Residence of Somerset Maugham in France

The villa La Mauresque is located in cap Ferrat (Alpes-Maritimes) and was remodeled in 1927 by Henri Delmotte, Marcel Guilgot, and the American architect Barry Dierks (1899-1960) to serve as the main residence of the British novelist Somerset Maugham.

Surrounded by gardens and terraces, this villa has received numerous writers and celebrities.

==History==
Around 1900, the former missionary and chaplain to Leopold II, King of the Belgians, Félix Charmettant (1844-1921), purchased a parcel of land (4 ha) on the newly subdivided peninsula of cap Ferrat. Here he had a villa constructed in the Moorish style by an unknown architect.

In 1927, the author Somerset Maugham purchased the property and commissioned Henri Delmotte, Marcel Guilgot, and the young American architect Barry Dierks to eliminate the villa's original neo-oriental elements, to classicize the façades and patio, and to modernize the layout by creating a staircase. Villa La Mauresque became Maugham's main residence until his death in 1965.

Becoming a near-obligatory stop for the literary and Riviera society, La Mauresque, from the point of Maugham's acquisition, received most of the celebrities who visited the Riviera: Winston Churchill, the Duke and Duchess of Windsor, Lord Beaverbrook and the Aga Khan mingled with such literary figures as T. S. Eliot, H. G. Wells, Rudyard Kipling, Ian Fleming, Noël Coward and even Virginia Woolf.

Maugham and his partner Gerald Haxton lived together at the Villa. Haxton was followed by other partners after Haxton's death in 1944. Maugham's last partner, Alan Searle, inherited Maugham's estate and the villa.

In 1967, the villa was purchased by an American, Lynn Wyatt, a prominent figure in international society. The façades and the interior layout were modified – while retaining the classic style – at this time by the French architect Marcel Guilgot.

In 2005, through the Nice registered LM Holdings co-owners David Brown and Robert Shelter-Jones who purchased the Villa La Mauresque and later "ceded friendship" of the property to Firtash, Dmitry Firtash became the owner of Villa La Mauresque for 50 million euros.

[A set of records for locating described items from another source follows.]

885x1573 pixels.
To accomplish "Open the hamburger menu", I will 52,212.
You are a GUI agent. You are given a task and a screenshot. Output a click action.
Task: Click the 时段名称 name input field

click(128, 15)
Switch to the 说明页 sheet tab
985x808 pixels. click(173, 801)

LM Holdings secured a loan from Austrian bank Raiffeisen Bankengruppe and a $25 million loan in 2005 from Transolve Ltd, which is registered in several places, and another $25 million loan in 2006 from Mersiford Ltd, which is registered in the British Virgin Islands. Then, the Irish firm Moraga Ltd claimed the debt by acquiring the shares of LM Holding with approval from Firtash and his Ukrainian mother Maria Grigorovna Firtash (Марія Григорівна Фі́рташ).

==Description==
La Mauresque is arranged around a central patio, on a rectangular plan. Two superimposed galleries, including one that is arcaded and the other on the ground floor, which is glazed, surround this patio. The entry façade is marked by a columnated porte-cochere. A tower marks the southeast corner of the building.

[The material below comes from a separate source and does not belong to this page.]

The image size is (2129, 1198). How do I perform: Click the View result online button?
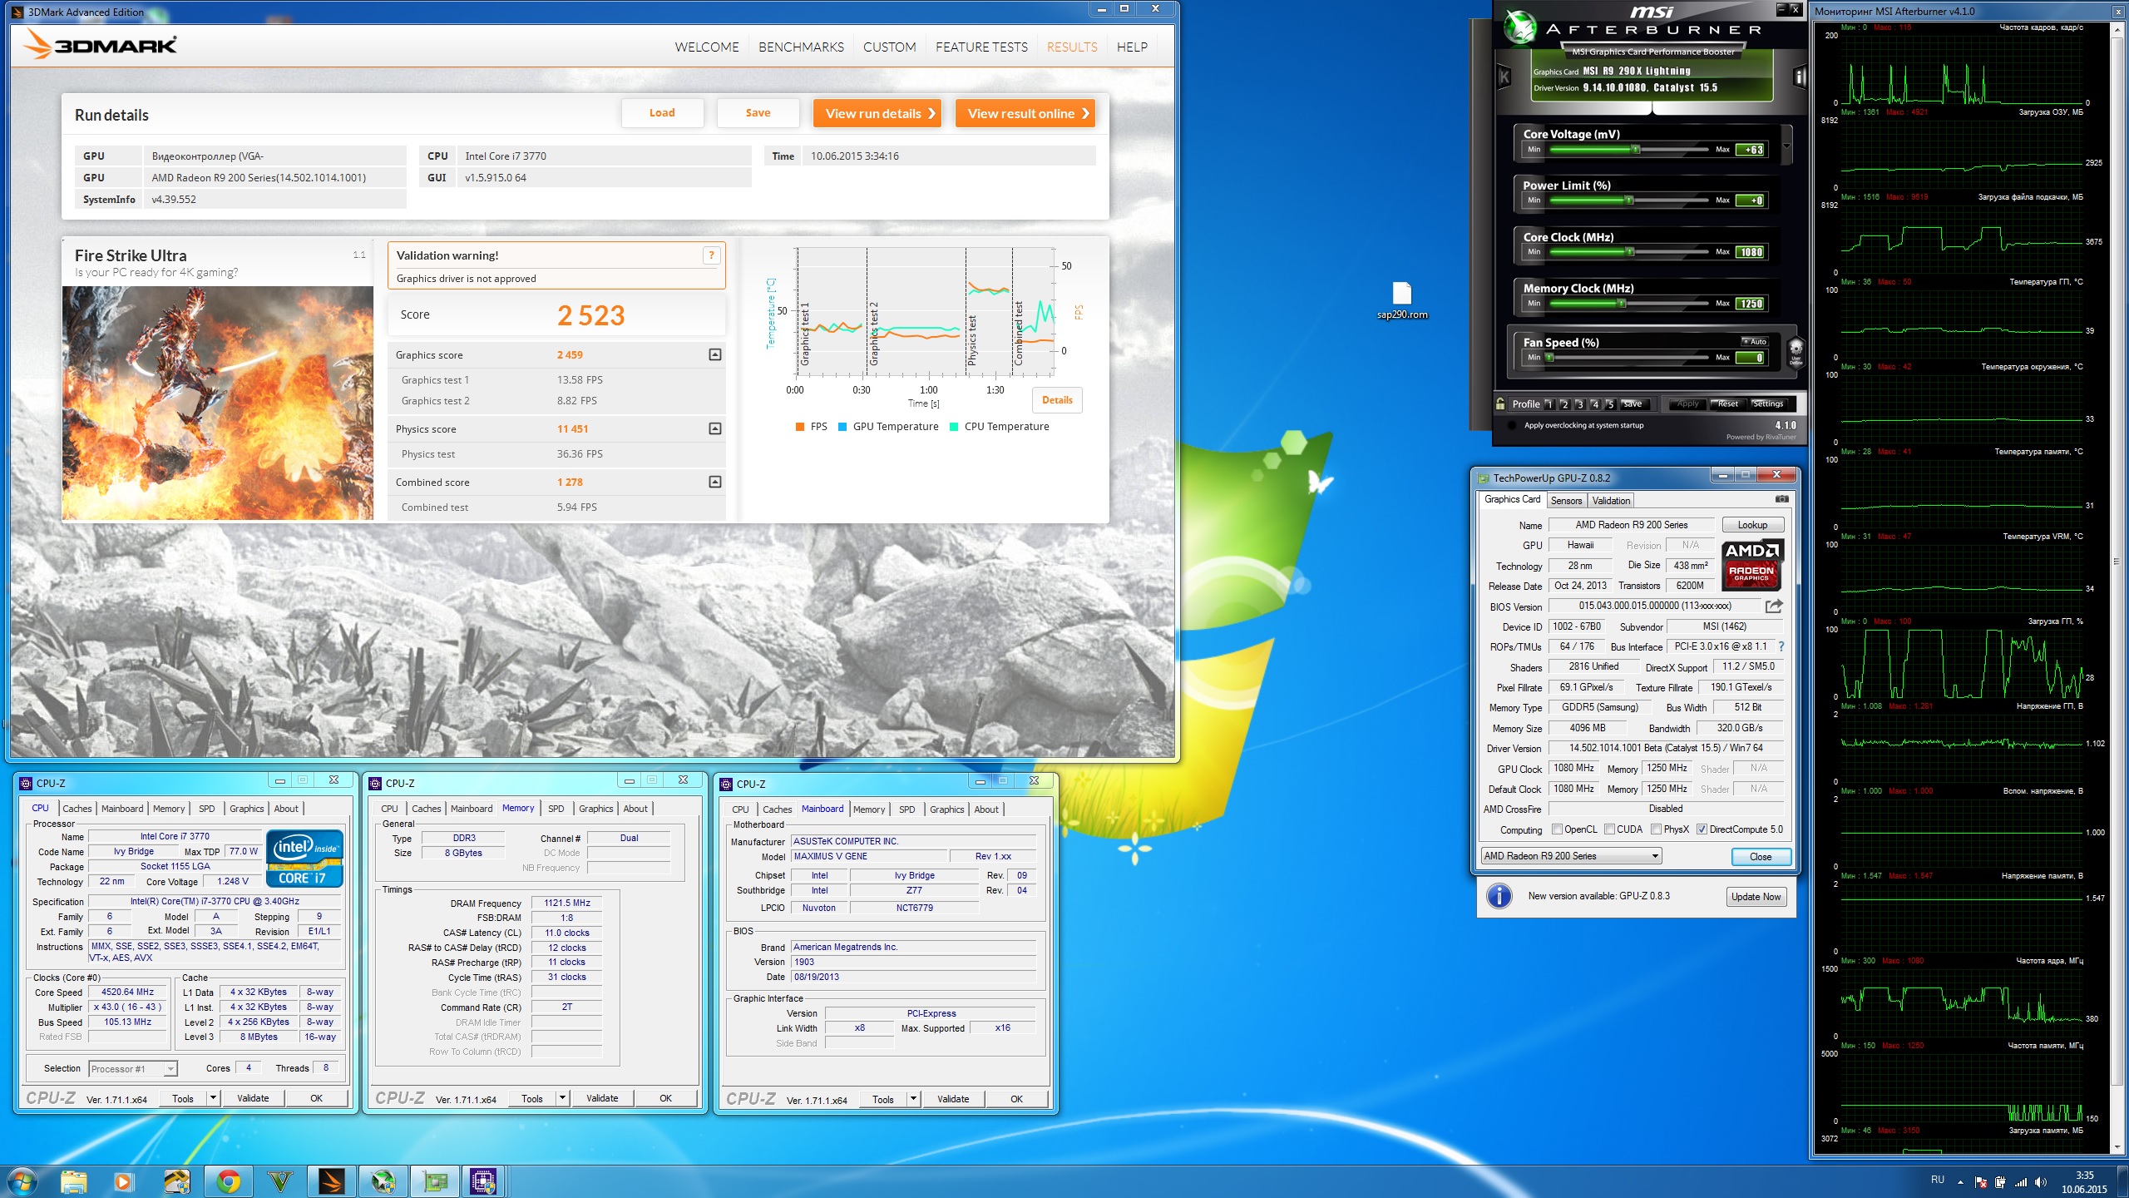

The somber façades, which lack any ornamentation, are of plaster painted white. The roof is tiled, save for the terrace, which is cement.

The interior, on the ground floor, which was modified during the renovation of 1967, included a larger semi-circular foyer (formerly the dining room), living room, kitchen, and service rooms and staff quarters. The tower housed the library. On the first floor, which is served by an elevator, are seven bedrooms and four bathrooms as well as service rooms, laundry and linen room. A staircase leads to the terrace.

==Legal status==
The villa La Mauresque is a private residence located at 52 boulevard du Général-de-Gaulle, Saint-Jean-Cap-Ferrat at "Le Sémaphore". It has been classified with the Inventaire général du patrimoine culturel since November 2008.

The villa's gardens were the subject of a separate classification, which occurred at the same time as that of the house.